Work instructions
Copy the closing run of lines, from the one with "Given: Click the 既定値 button" through the last line of the listing, exactly and without any pictures.

Listed entries
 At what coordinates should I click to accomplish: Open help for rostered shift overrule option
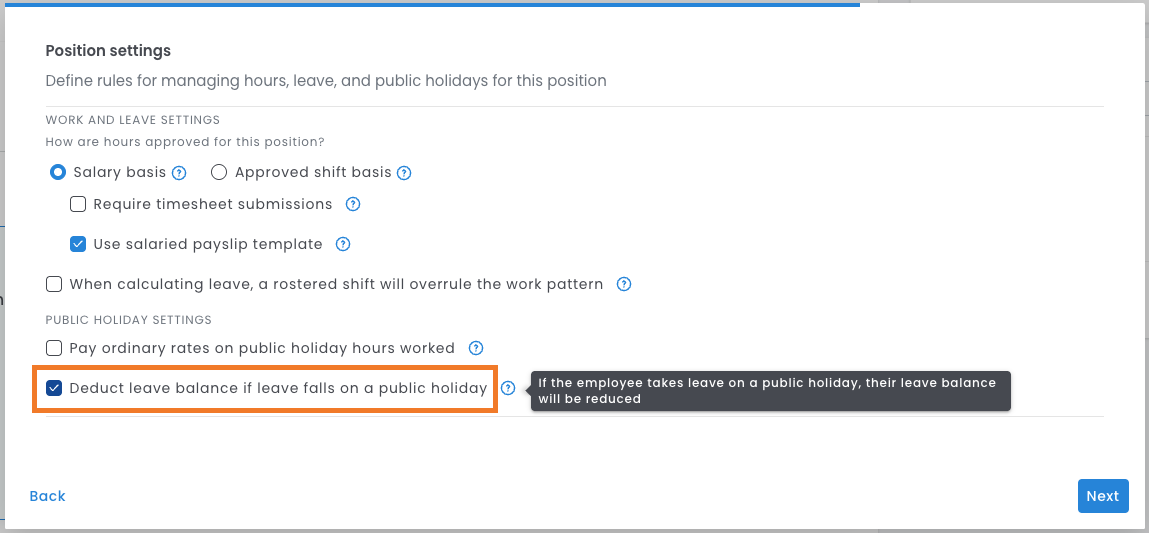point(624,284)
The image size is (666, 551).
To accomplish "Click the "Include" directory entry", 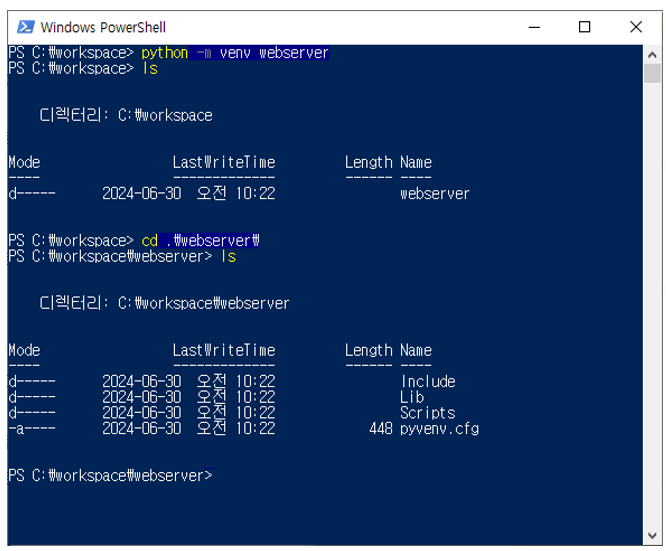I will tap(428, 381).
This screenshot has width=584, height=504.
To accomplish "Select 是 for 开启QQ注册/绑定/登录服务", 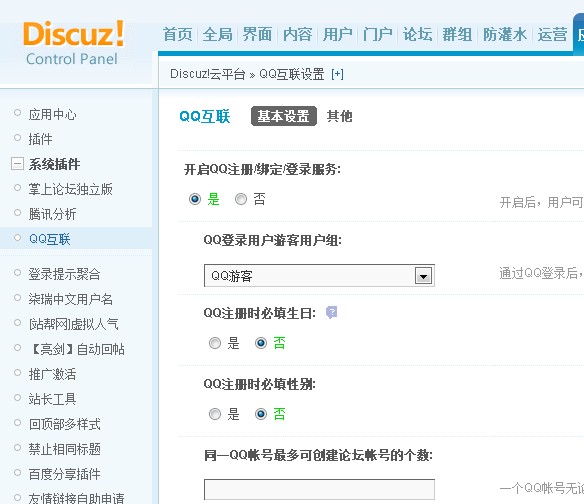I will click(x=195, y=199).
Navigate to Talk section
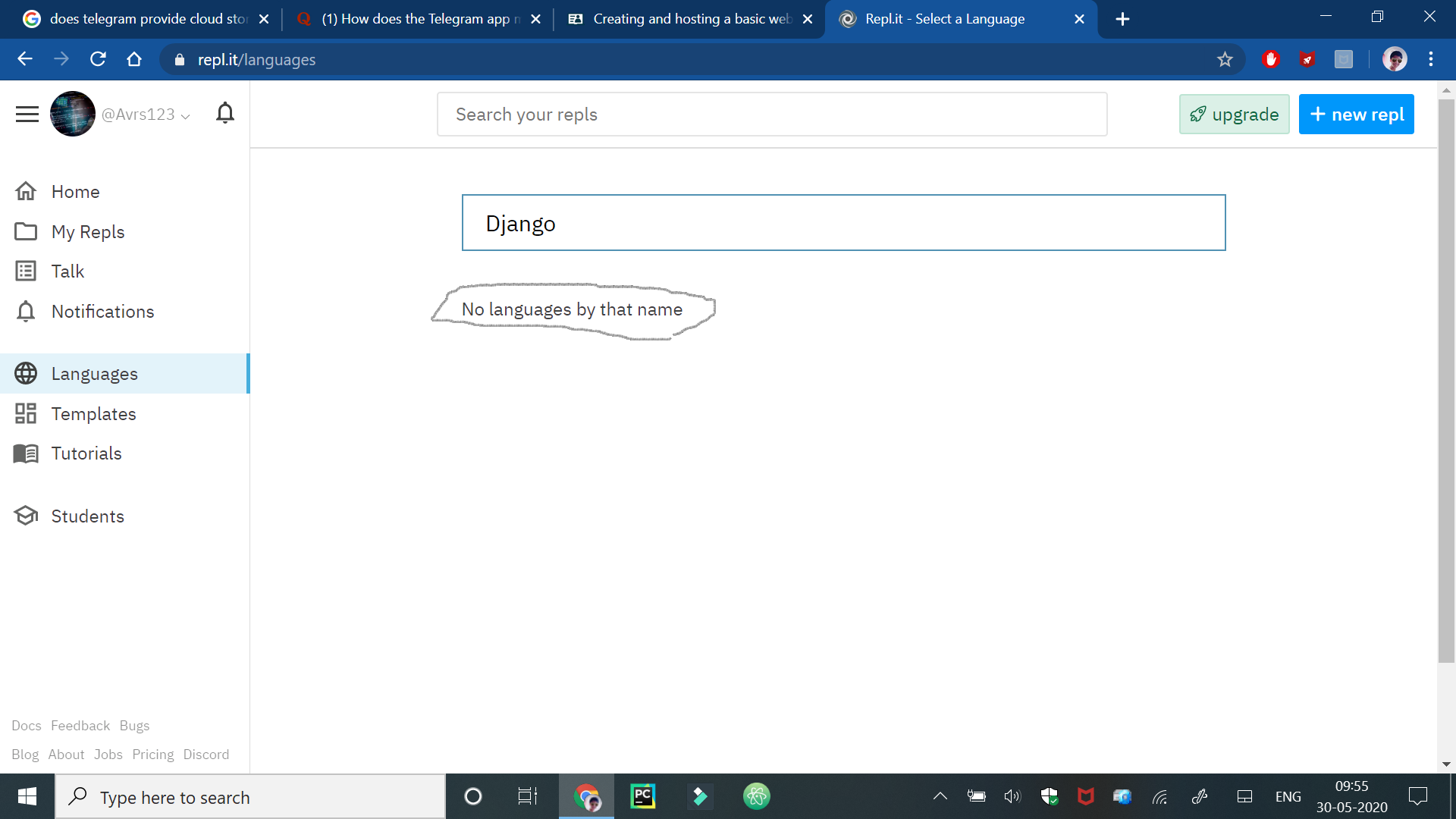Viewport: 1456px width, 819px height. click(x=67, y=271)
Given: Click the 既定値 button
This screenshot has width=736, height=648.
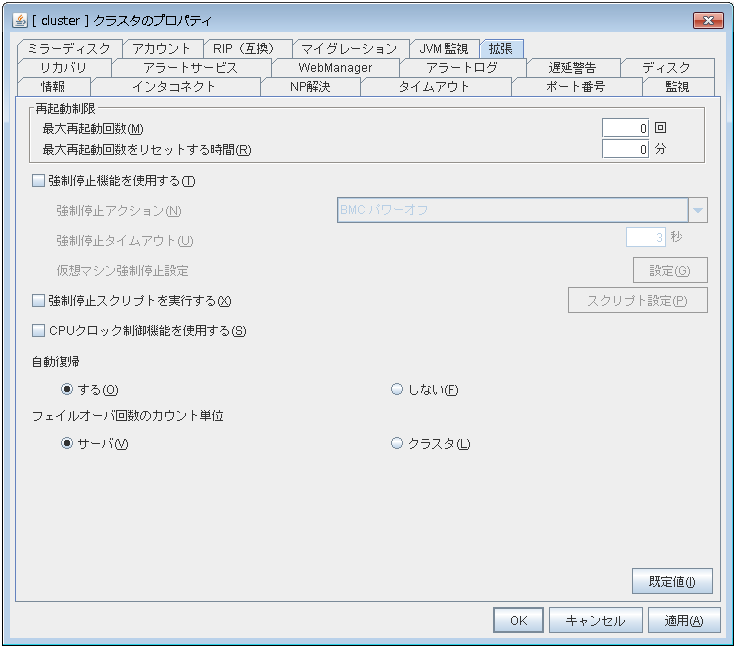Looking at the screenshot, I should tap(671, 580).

Answer to the exercise
Given: Click the 既定値 button
This screenshot has width=736, height=648.
Looking at the screenshot, I should tap(671, 580).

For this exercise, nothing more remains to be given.